<<<<

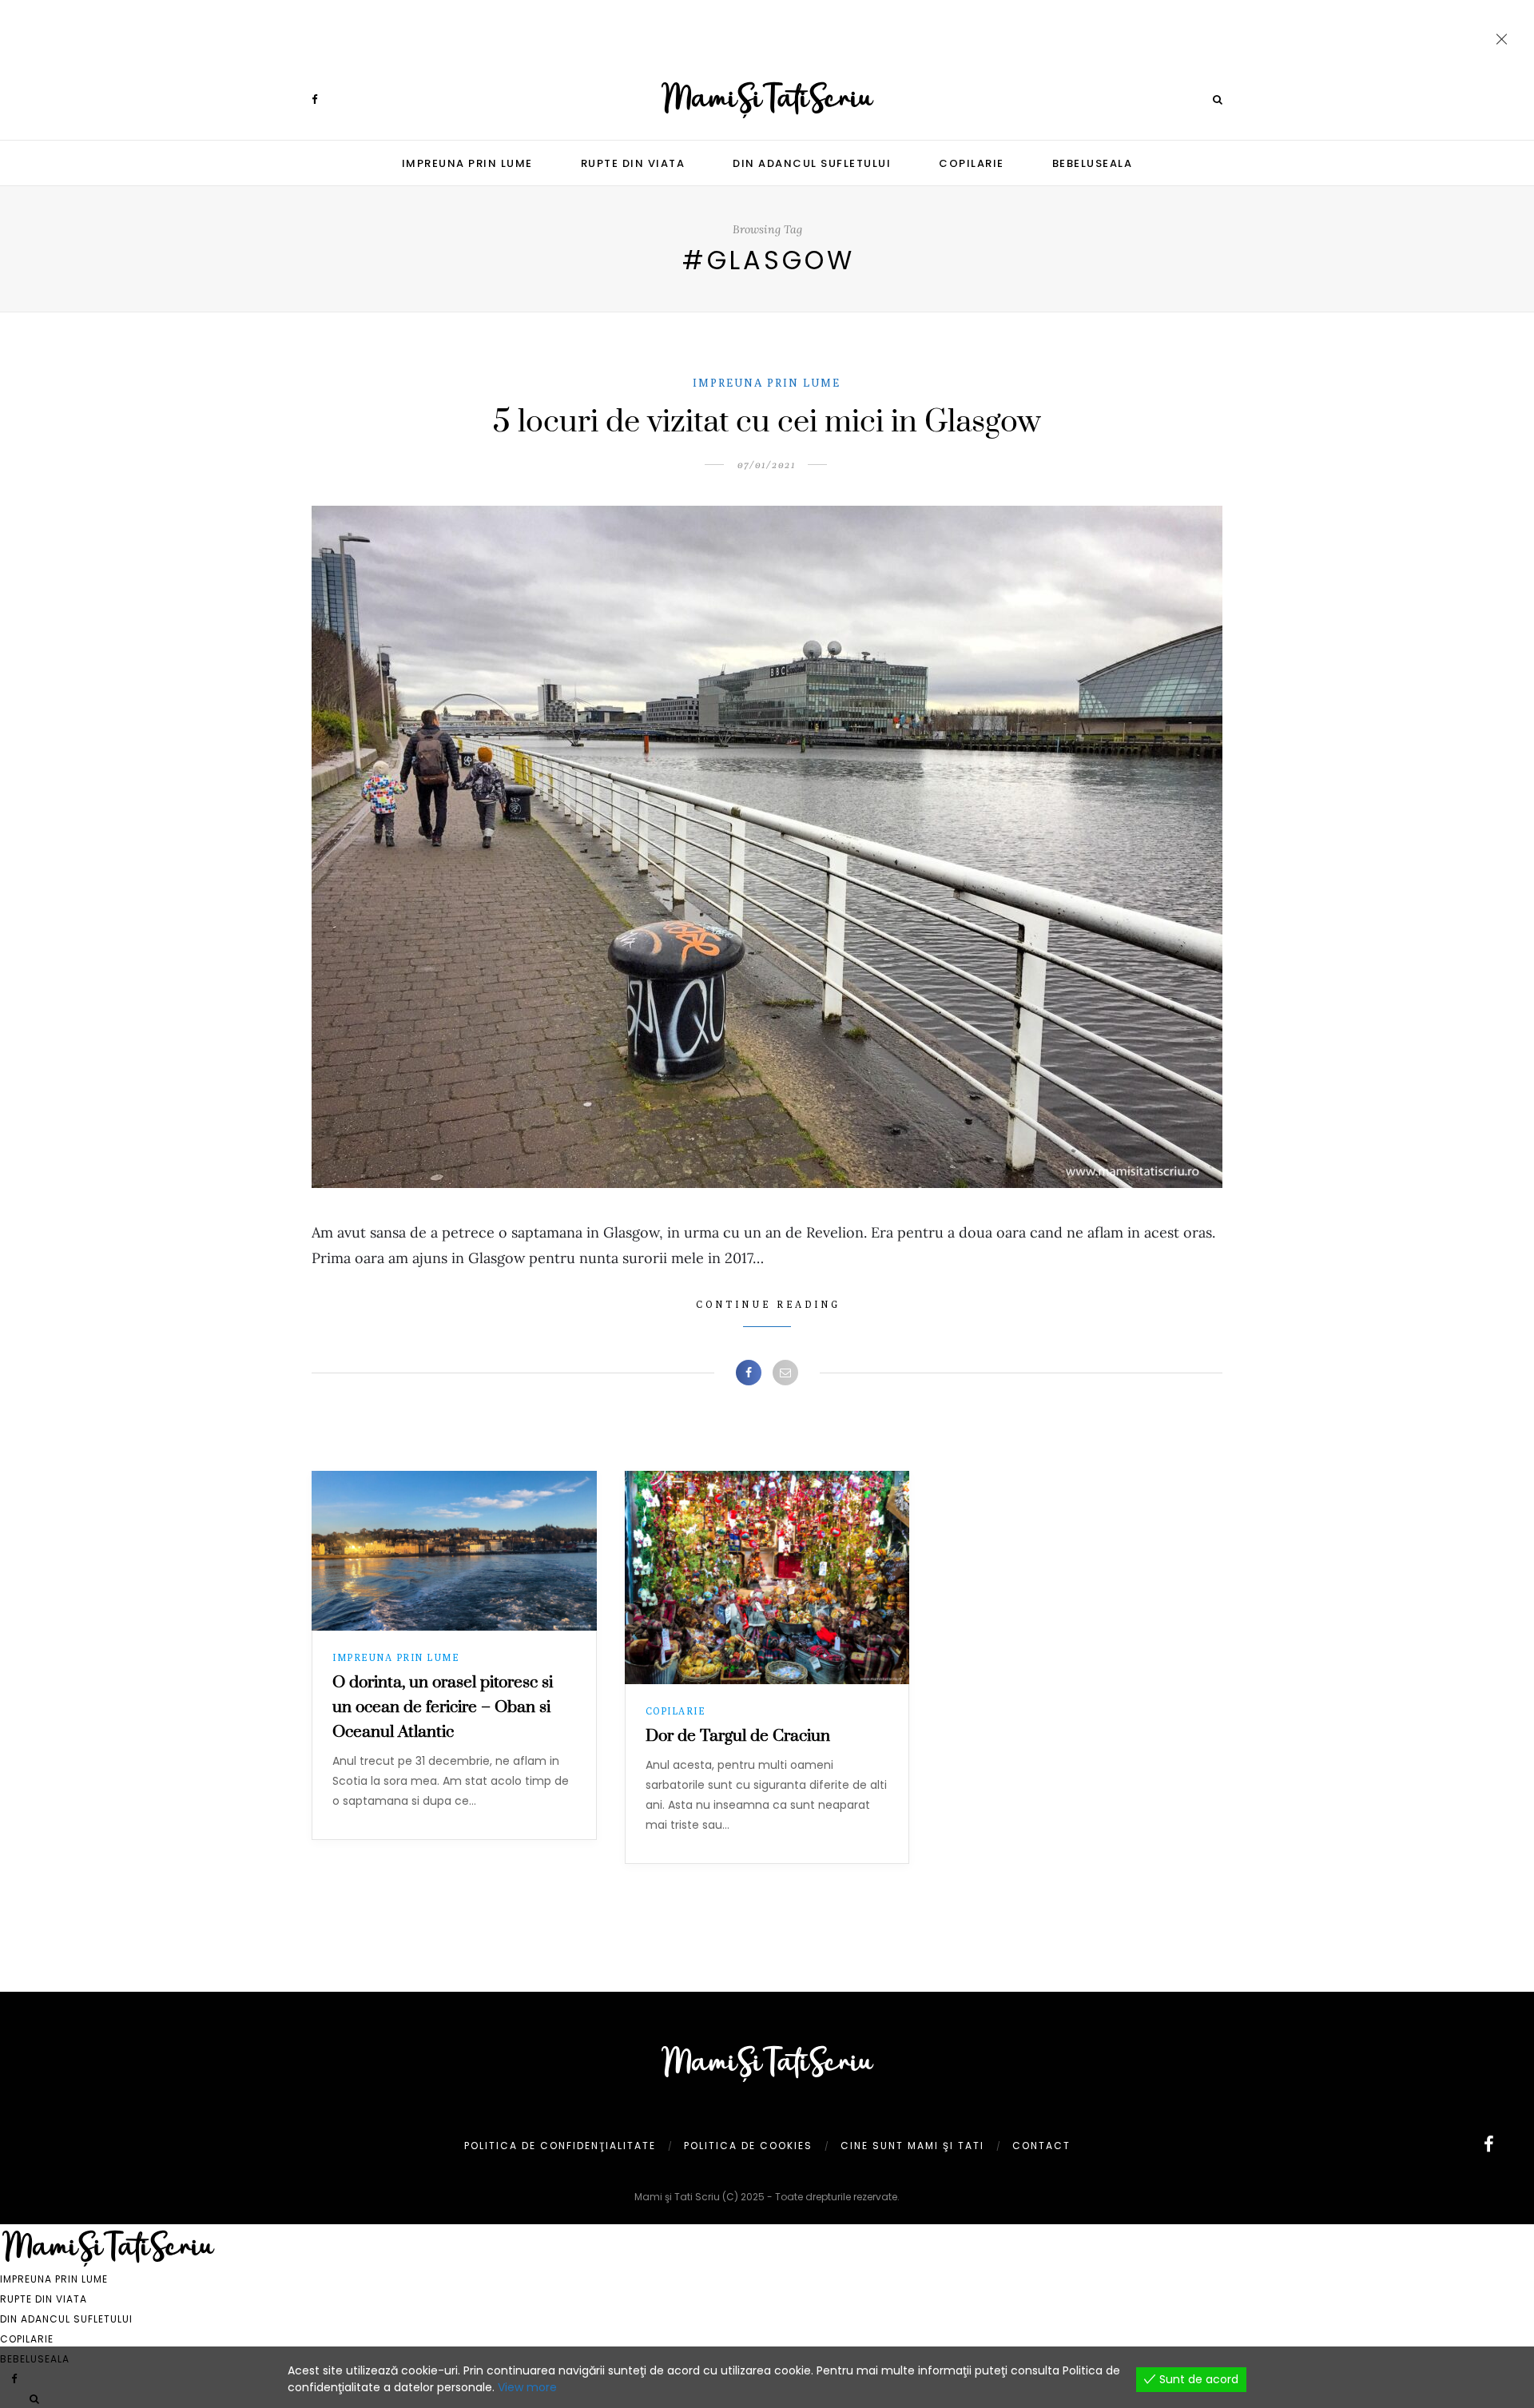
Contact (1041, 2145)
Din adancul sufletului (812, 163)
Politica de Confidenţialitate (560, 2145)
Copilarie (971, 163)
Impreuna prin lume (467, 163)
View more (527, 2387)
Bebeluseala (1092, 163)
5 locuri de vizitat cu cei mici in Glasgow (767, 422)
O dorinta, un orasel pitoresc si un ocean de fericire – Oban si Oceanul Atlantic (442, 1707)
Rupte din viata (633, 163)
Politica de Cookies (748, 2145)
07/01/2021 (766, 465)
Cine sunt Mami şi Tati (912, 2145)
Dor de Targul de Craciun (738, 1736)
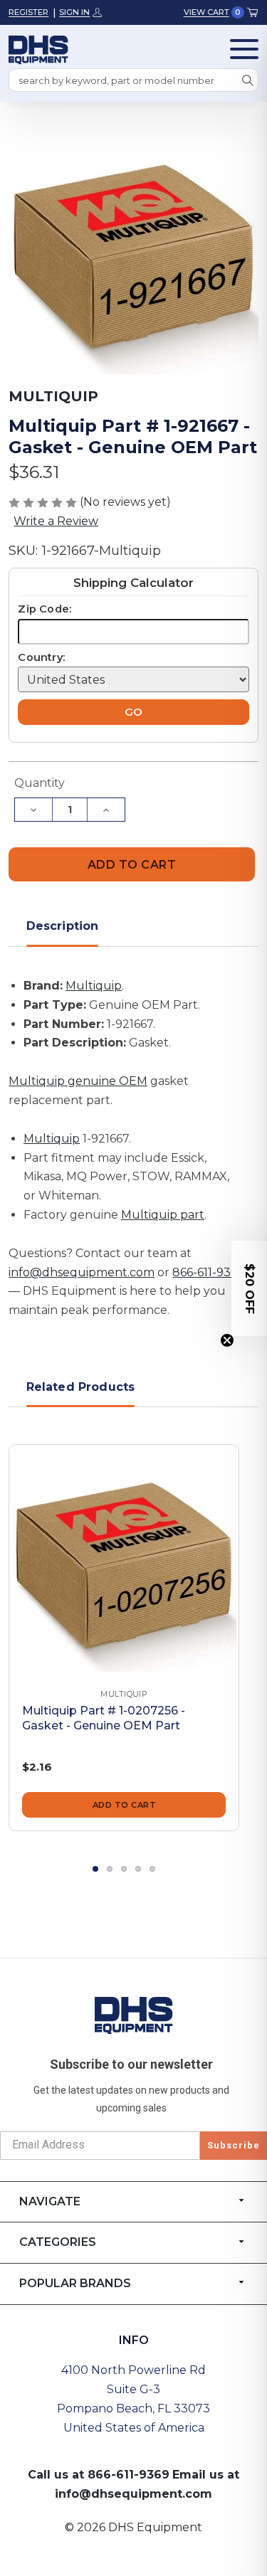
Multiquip (94, 985)
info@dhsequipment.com (82, 1272)
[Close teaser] (227, 1340)
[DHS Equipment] (134, 2015)
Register (28, 12)
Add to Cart (125, 1805)
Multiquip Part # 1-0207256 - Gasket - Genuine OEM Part (103, 1718)
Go (134, 712)
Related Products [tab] (80, 1387)
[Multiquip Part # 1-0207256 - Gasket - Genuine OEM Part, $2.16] (123, 1559)
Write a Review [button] (56, 521)
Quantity (39, 783)
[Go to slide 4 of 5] (138, 1869)
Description (62, 926)
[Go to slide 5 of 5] (152, 1869)
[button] (249, 1288)
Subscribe (233, 2145)
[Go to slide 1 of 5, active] (95, 1869)
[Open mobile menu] (244, 49)
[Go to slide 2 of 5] (109, 1869)
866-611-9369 (208, 1272)
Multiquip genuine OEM (78, 1081)
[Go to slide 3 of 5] (124, 1869)
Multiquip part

>>>>

• Activity:
Copy every line above in which the string "Politica" shows up.

• Output of the task:
Politica de Confidenţialitate (560, 2145)
Politica de Cookies (748, 2145)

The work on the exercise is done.